TASK TO COMPLETE: Locate the line that contains "The width and height of the screenshot is (1280, 810).". Retype it and every line after it to the end of the records, exactly, but not the pictures.

DATA SUPPLIED:
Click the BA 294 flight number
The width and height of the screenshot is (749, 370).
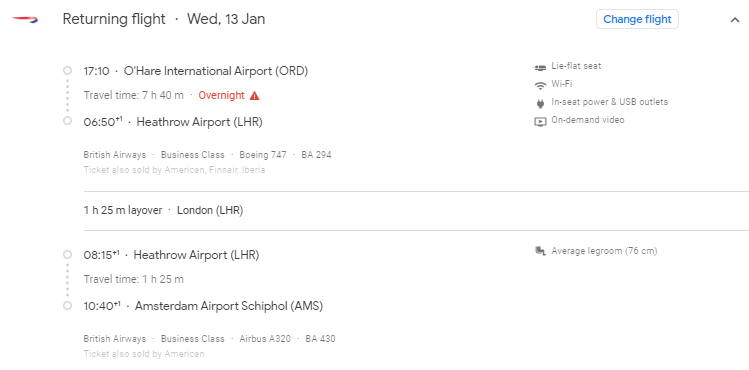[x=316, y=155]
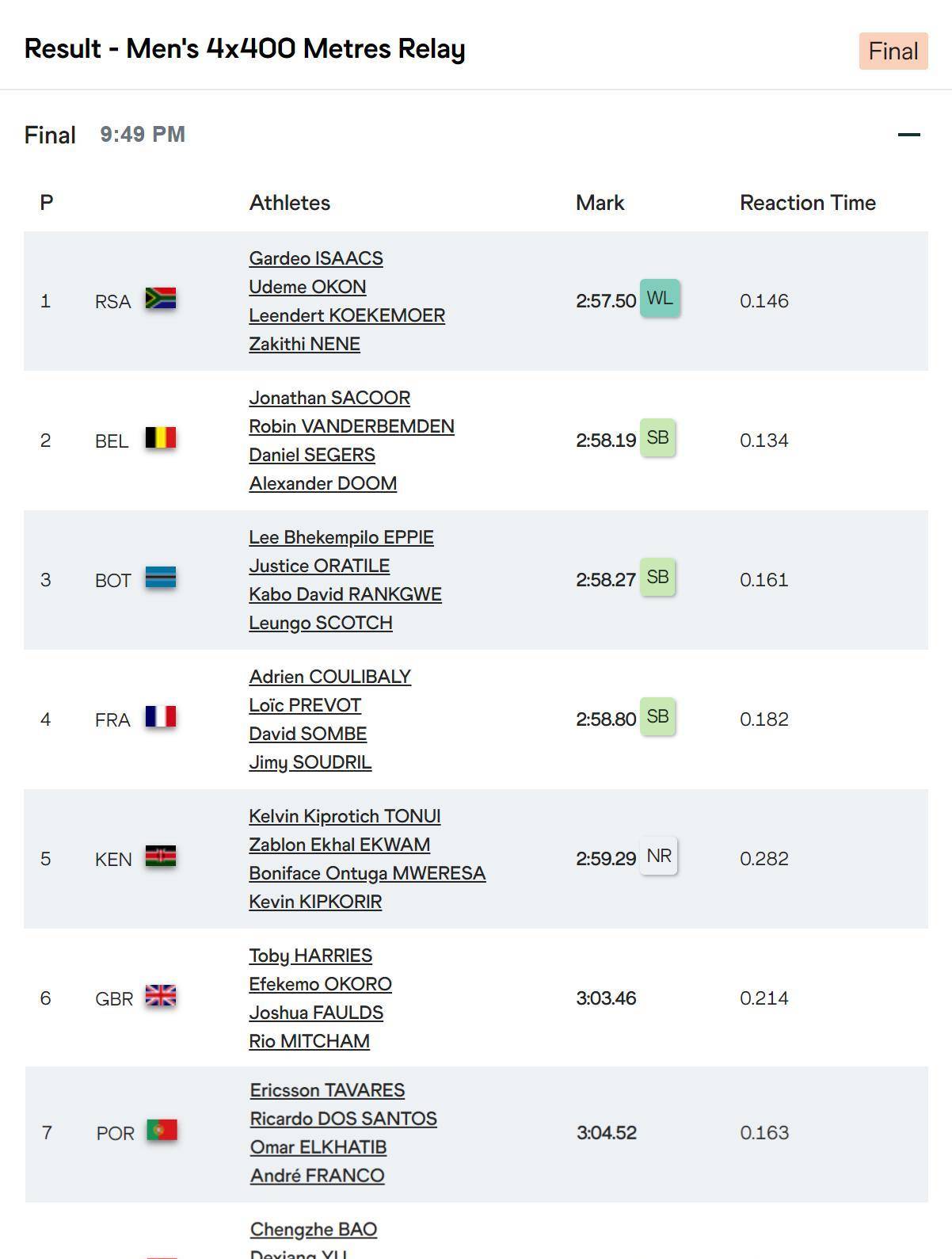Click the NR badge beside 2:59.29
The image size is (952, 1259).
(658, 857)
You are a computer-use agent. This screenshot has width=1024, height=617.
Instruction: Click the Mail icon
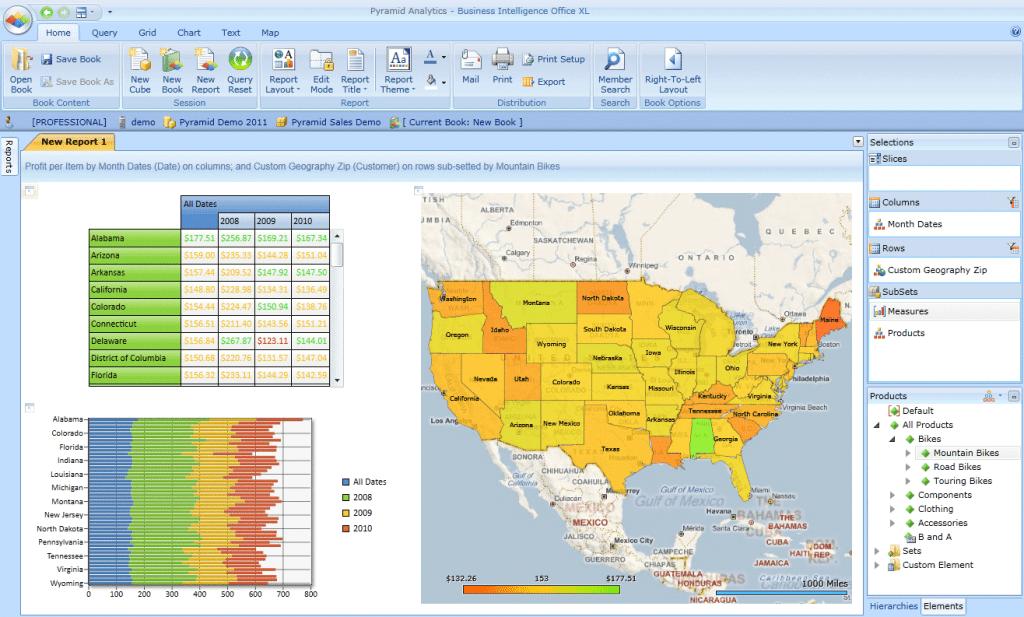pyautogui.click(x=471, y=62)
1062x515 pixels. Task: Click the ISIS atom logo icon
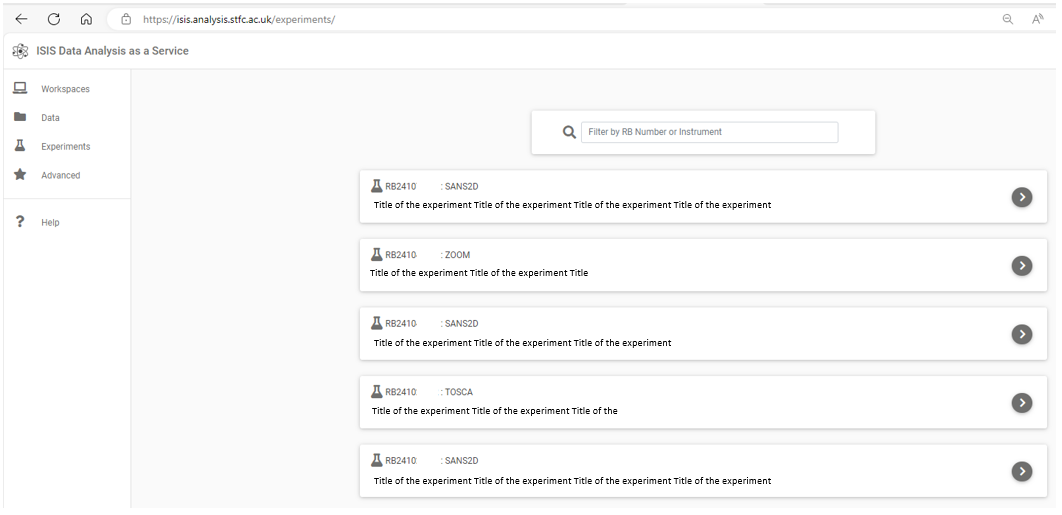click(21, 51)
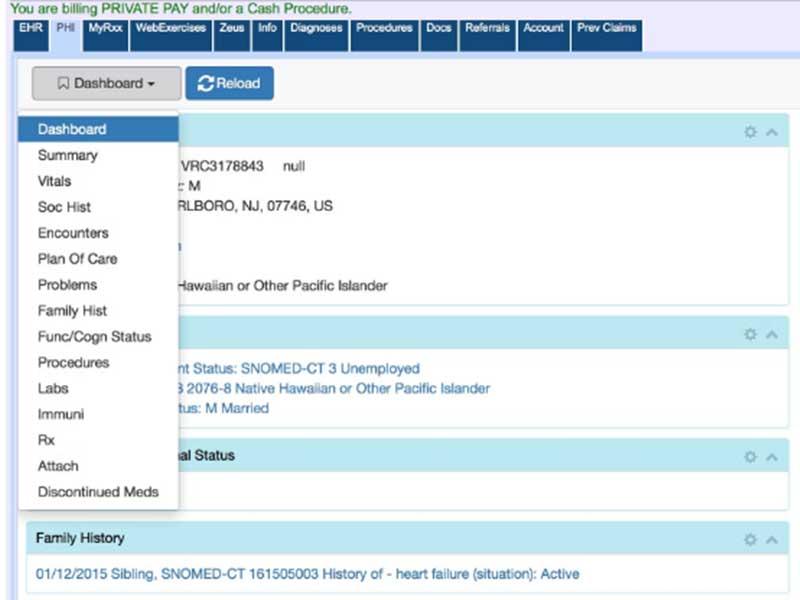Select Discontinued Meds in the menu

click(98, 492)
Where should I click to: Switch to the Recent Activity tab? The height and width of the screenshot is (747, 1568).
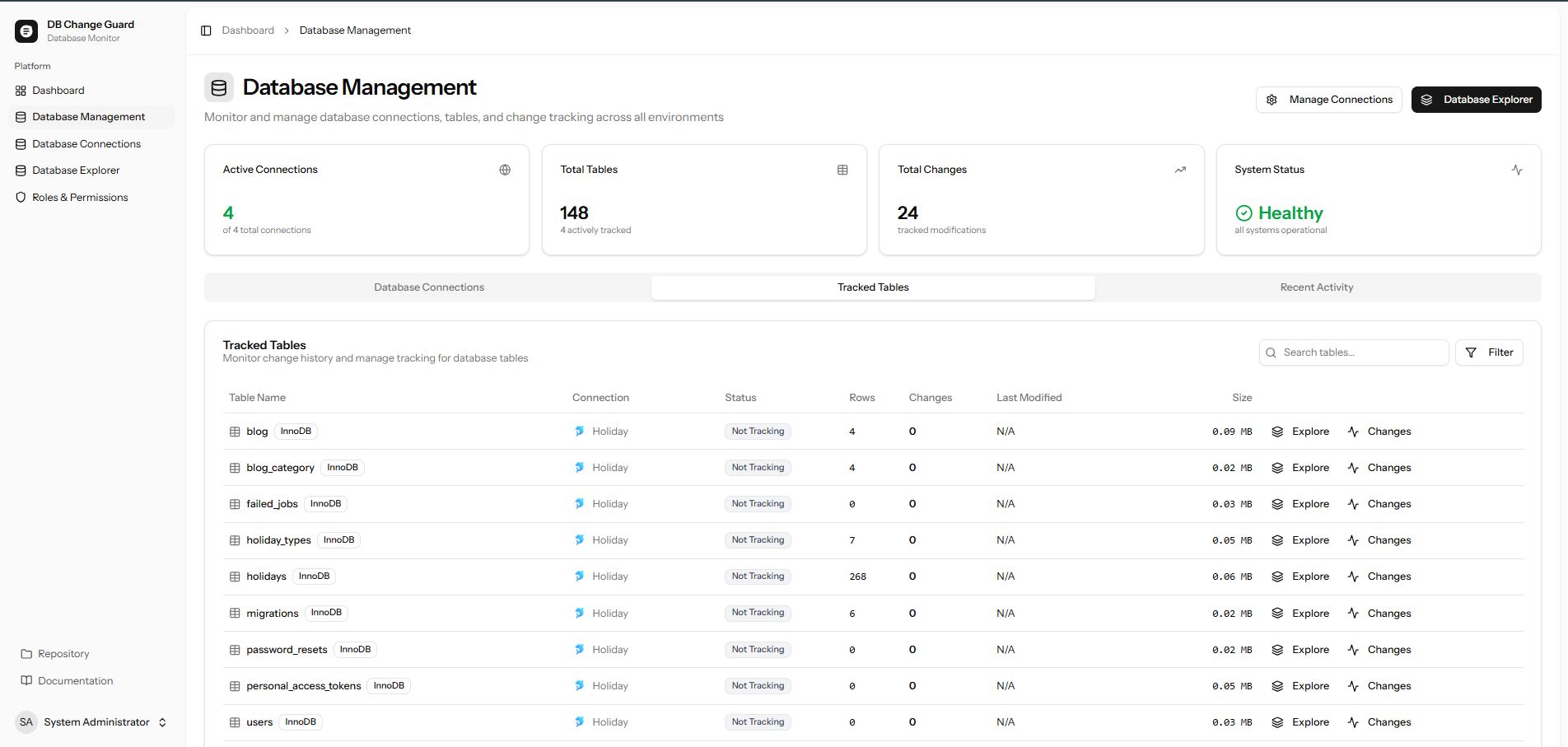(x=1316, y=287)
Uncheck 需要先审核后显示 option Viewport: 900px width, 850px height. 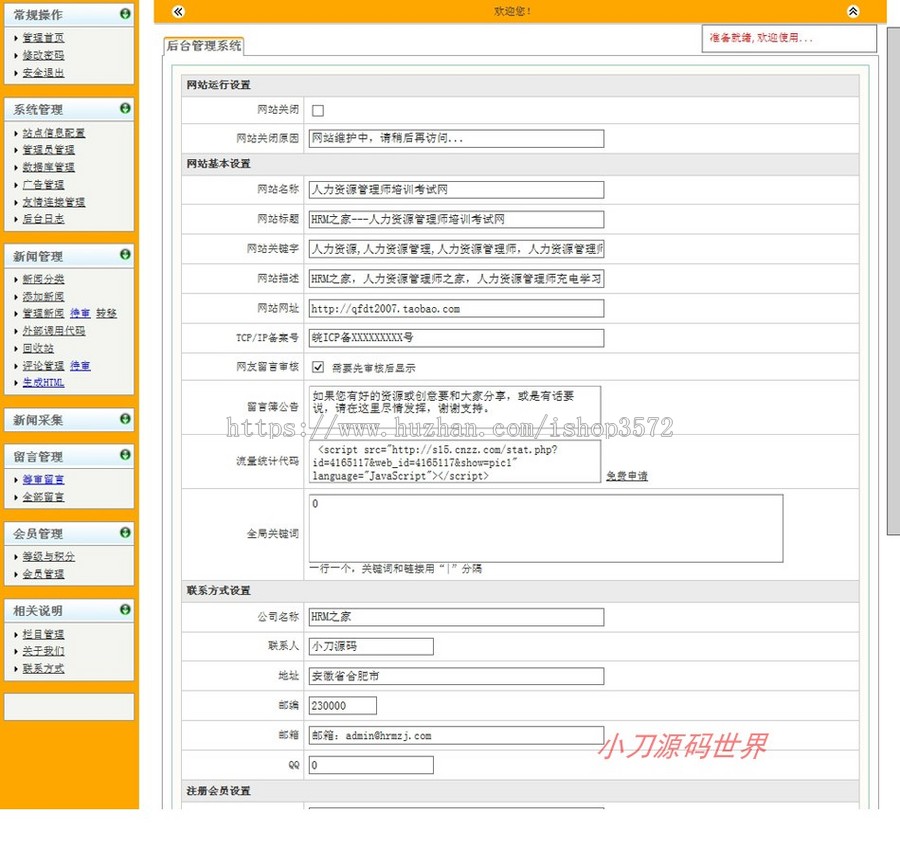317,366
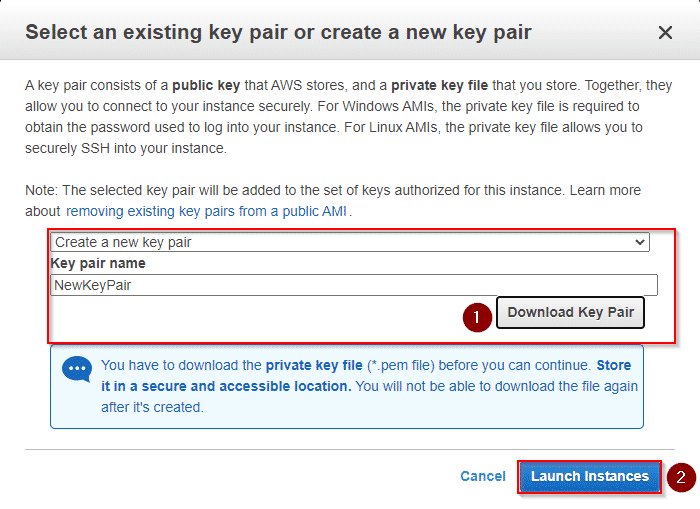Open 'removing existing key pairs from a public AMI' link
The width and height of the screenshot is (700, 509).
pos(206,211)
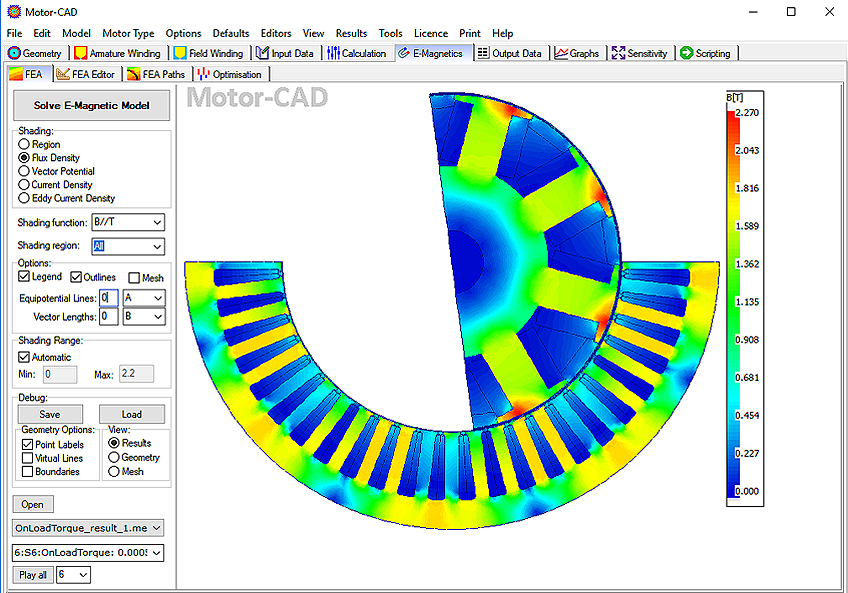Click the Armature Winding tab icon
Image resolution: width=848 pixels, height=593 pixels.
[x=81, y=53]
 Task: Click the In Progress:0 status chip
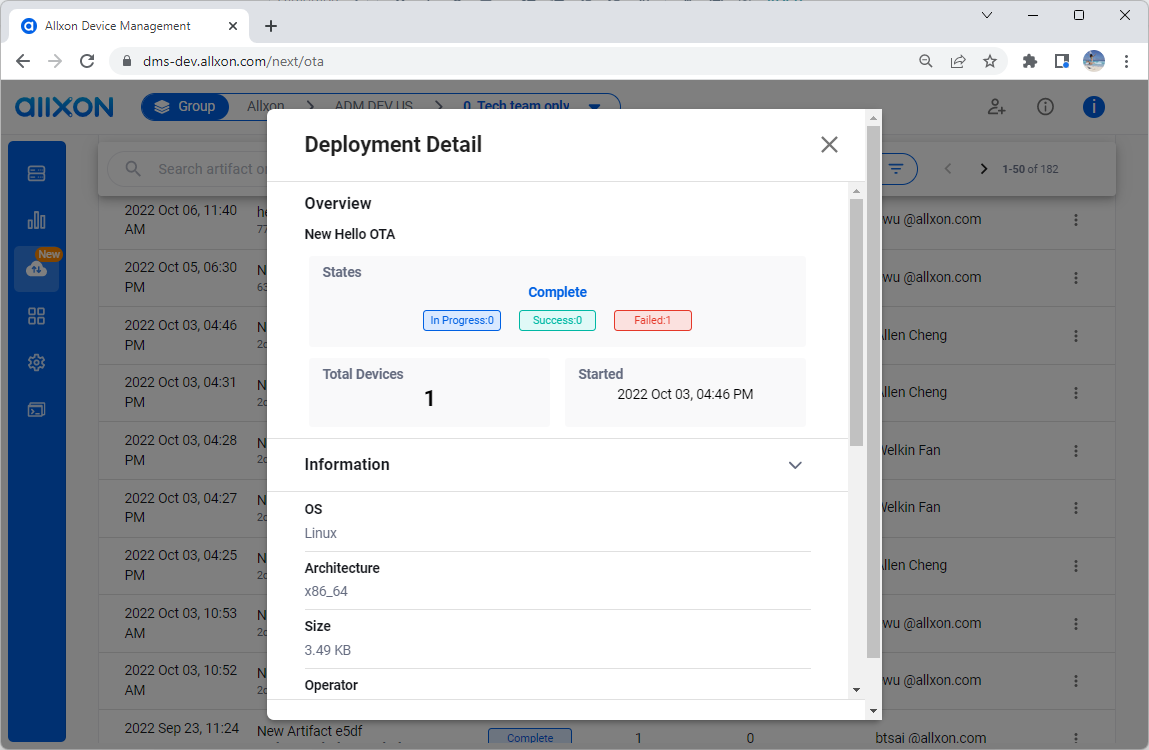pos(461,320)
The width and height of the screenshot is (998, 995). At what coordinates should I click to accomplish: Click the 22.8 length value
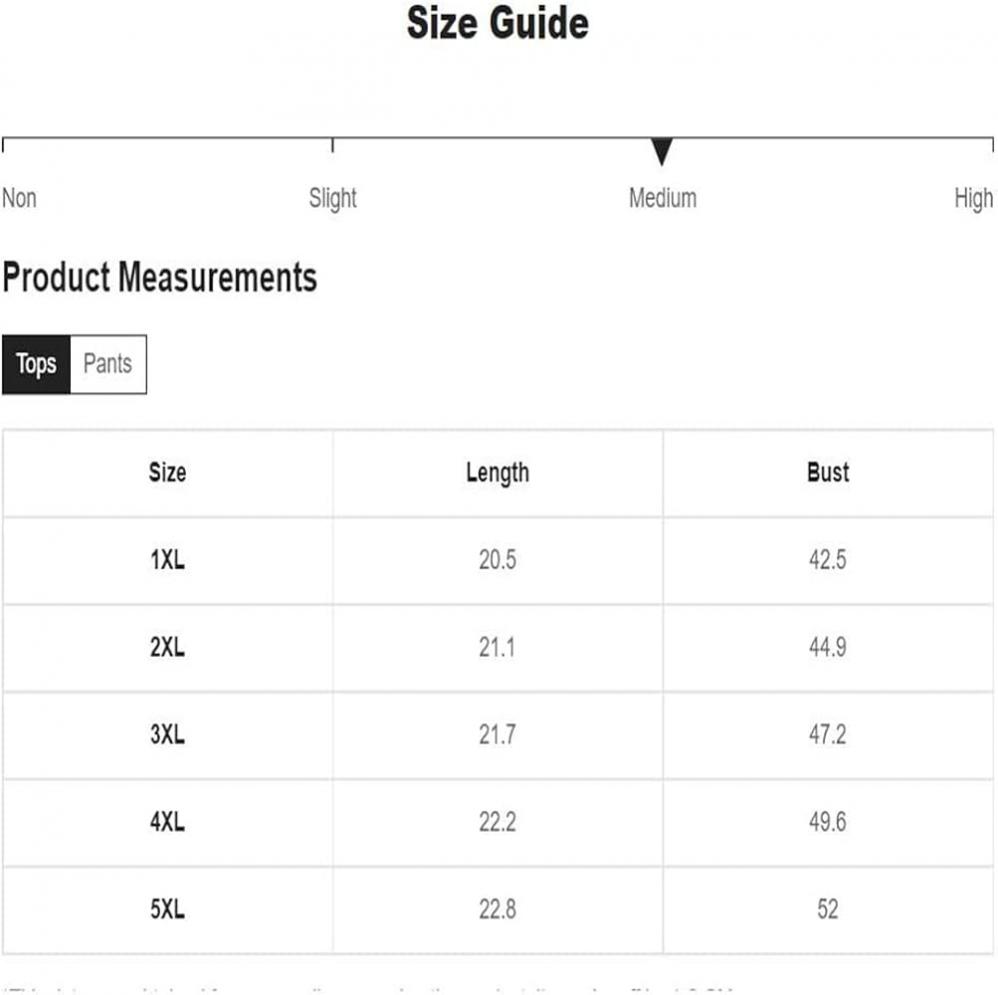(498, 909)
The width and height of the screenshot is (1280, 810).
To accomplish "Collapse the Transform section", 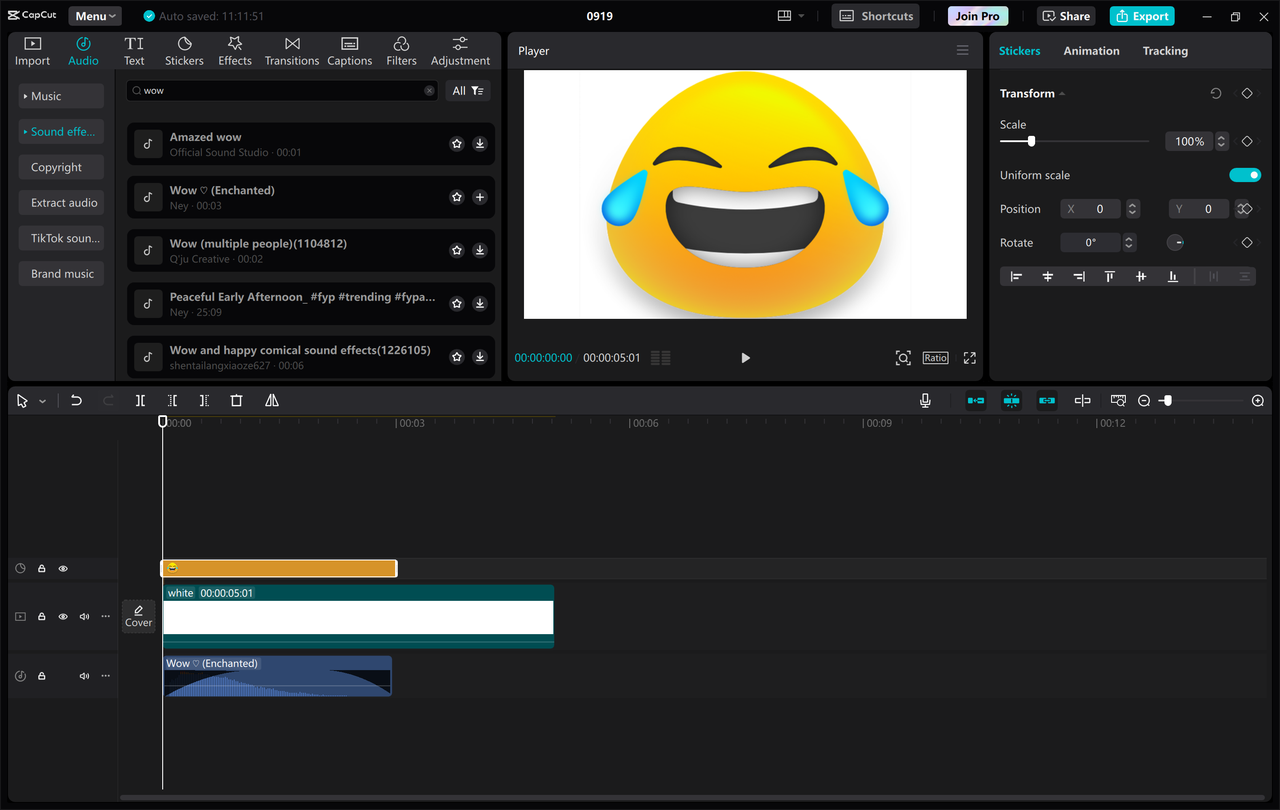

EXERCISE ANSWER:
The width and height of the screenshot is (1280, 810).
To accomplish "Collapse the Transform section", 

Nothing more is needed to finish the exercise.